Task details:
Below are the records; they must be reproduced verbatim.

Listed entries:
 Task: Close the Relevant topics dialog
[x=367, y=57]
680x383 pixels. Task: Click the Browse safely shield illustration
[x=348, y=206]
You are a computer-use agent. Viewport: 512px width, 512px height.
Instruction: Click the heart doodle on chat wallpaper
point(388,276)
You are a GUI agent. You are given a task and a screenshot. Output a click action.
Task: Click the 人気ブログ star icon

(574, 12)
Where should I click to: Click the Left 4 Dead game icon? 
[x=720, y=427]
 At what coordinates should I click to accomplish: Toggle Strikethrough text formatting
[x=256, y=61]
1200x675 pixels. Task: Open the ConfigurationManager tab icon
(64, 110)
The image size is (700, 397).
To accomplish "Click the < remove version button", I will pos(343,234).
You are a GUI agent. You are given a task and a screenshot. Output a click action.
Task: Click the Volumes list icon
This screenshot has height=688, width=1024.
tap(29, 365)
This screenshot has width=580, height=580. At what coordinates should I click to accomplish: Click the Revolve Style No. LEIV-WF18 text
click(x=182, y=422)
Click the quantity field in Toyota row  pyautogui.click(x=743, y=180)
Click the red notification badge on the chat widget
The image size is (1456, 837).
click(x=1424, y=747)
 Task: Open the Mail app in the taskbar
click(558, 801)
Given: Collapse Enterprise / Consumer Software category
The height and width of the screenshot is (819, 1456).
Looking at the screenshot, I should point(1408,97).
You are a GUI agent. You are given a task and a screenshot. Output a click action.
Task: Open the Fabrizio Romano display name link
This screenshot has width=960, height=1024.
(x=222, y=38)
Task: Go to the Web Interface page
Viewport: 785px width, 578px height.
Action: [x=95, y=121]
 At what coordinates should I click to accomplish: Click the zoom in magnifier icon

Solution:
 Task: Close the Relevant topics dialog
[x=367, y=57]
680x383 pixels. Task: Click the Browse safely shield illustration
[x=348, y=206]
You are a computer-use agent. Viewport: 512px width, 512px height.
Instruction: Click the heart doodle on chat wallpaper
point(388,276)
You are a GUI agent. You are given a task and a screenshot. Output a click action.
Task: Click the 人気ブログ star icon

(574, 12)
Where should I click to: Click the Left 4 Dead game icon? 
[x=720, y=427]
 At what coordinates should I click to accomplish: Toggle Strikethrough text formatting
[x=256, y=61]
1200x675 pixels. Task: Open the ConfigurationManager tab icon
(64, 110)
The image size is (700, 397).
To accomplish "Click the < remove version button", I will pos(343,234).
You are a GUI agent. You are given a task and a screenshot. Output a click action.
Task: Click the Volumes list icon
This screenshot has height=688, width=1024.
tap(29, 365)
This screenshot has width=580, height=580. At what coordinates should I click to accomplish: Click the Revolve Style No. LEIV-WF18 text
click(x=182, y=422)
Click the quantity field in Toyota row  pyautogui.click(x=743, y=180)
Click the red notification badge on the chat widget
The image size is (1456, 837).
click(x=1424, y=747)
 Task: Open the Mail app in the taskbar
click(558, 801)
Given: Collapse Enterprise / Consumer Software category
The height and width of the screenshot is (819, 1456).
Looking at the screenshot, I should point(1408,97).
You are a GUI agent. You are given a task and a screenshot. Output a click action.
Task: Open the Fabrizio Romano display name link
This screenshot has width=960, height=1024.
(x=222, y=38)
Task: Go to the Web Interface page
Viewport: 785px width, 578px height.
Action: [x=95, y=121]
 At what coordinates should I click to accomplish: Click the zoom in magnifier icon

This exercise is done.